Task requirements:
Copy out all lines of the listing below that hold "will".

Exercise data:
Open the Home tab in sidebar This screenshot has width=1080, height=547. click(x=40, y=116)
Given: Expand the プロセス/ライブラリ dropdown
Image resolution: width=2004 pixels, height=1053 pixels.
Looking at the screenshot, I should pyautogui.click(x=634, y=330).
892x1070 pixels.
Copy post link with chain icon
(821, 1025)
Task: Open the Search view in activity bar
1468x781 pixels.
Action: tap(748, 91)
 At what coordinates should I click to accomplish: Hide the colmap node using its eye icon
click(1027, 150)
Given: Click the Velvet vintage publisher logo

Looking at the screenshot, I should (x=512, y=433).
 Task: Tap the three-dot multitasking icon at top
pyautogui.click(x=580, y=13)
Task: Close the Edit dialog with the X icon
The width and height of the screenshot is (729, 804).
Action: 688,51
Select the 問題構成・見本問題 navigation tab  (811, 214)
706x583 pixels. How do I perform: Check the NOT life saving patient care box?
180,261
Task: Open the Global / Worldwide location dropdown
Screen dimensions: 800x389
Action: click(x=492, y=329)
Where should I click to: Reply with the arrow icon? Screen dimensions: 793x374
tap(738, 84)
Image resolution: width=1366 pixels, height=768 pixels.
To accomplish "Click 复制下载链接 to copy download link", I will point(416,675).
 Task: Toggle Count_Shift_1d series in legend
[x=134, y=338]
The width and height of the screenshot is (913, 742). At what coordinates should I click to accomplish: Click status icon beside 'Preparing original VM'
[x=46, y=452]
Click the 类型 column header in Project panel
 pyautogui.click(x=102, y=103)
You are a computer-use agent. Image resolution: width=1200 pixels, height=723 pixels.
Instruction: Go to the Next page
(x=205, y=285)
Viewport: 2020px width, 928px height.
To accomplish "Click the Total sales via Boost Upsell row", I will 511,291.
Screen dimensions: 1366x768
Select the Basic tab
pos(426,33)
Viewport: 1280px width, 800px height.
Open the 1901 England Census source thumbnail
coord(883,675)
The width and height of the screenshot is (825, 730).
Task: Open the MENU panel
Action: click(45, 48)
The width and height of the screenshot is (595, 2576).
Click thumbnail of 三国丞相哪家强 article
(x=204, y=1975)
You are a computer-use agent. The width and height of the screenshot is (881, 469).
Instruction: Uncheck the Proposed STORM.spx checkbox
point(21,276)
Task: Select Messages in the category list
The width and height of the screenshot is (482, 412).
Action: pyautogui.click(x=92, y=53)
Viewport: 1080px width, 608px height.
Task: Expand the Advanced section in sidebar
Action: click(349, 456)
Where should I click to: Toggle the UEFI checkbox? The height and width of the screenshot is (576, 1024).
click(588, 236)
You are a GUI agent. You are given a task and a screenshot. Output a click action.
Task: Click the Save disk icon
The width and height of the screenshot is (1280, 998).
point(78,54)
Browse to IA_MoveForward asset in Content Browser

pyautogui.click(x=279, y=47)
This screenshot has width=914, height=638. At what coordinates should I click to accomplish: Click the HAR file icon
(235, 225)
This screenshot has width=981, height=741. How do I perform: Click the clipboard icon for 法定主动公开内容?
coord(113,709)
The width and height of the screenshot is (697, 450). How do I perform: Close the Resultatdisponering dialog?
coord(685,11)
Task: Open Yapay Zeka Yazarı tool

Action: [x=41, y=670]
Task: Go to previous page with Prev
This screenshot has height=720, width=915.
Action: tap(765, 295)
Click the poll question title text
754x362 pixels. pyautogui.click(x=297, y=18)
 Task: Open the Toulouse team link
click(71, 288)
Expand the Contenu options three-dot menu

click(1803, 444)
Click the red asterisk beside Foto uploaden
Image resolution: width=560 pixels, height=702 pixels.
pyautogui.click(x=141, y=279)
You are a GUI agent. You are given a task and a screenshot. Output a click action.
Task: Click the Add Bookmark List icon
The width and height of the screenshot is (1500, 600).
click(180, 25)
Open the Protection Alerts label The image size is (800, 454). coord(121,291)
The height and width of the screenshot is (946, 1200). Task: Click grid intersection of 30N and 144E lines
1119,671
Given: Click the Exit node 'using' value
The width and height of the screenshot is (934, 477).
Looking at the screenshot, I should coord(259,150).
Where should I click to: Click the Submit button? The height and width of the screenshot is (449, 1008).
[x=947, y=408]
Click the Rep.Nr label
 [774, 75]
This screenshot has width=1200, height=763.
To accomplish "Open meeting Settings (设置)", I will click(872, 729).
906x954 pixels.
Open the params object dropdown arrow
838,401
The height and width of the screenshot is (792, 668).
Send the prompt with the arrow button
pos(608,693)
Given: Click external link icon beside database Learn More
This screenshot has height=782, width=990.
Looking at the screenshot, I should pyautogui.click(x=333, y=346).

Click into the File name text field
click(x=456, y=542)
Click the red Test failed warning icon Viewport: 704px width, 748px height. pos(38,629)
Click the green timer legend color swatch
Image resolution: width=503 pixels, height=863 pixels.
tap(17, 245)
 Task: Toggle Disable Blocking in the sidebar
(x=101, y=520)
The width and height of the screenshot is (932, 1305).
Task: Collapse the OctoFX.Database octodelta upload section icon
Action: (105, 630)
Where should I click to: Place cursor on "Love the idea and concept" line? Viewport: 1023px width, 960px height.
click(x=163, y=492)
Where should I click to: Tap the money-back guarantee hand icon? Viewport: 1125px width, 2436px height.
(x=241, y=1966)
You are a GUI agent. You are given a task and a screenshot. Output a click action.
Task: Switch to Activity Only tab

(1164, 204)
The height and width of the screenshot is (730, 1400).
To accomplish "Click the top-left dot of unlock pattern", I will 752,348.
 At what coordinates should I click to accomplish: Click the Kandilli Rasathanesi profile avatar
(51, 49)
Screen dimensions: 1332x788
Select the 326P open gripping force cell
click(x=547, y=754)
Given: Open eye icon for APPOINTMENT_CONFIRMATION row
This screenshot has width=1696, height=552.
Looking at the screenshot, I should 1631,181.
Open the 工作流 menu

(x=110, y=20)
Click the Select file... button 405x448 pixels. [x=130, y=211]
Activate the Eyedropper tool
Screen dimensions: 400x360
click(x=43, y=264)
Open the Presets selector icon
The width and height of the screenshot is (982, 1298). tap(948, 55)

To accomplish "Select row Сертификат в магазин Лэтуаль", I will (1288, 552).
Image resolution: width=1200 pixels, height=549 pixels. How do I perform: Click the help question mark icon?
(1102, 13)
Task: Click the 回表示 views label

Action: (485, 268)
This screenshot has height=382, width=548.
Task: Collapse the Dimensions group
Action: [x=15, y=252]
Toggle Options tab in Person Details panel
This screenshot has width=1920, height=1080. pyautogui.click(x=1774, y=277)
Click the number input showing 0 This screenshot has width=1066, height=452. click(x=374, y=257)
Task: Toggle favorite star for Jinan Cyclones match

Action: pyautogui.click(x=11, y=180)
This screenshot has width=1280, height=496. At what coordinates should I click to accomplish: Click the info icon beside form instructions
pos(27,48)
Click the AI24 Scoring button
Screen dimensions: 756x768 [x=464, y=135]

Solution for this exercise:
To accomplish "Click 复制下载链接 to copy download link", I will point(416,675).
To accomplish "Click the Total sales via Boost Upsell row", I will 511,291.
To accomplish "Open meeting Settings (设置)", I will click(872, 729).
To accomplish "Click the top-left dot of unlock pattern", I will 752,348.
To accomplish "Select row Сертификат в магазин Лэтуаль", I will (1288, 552).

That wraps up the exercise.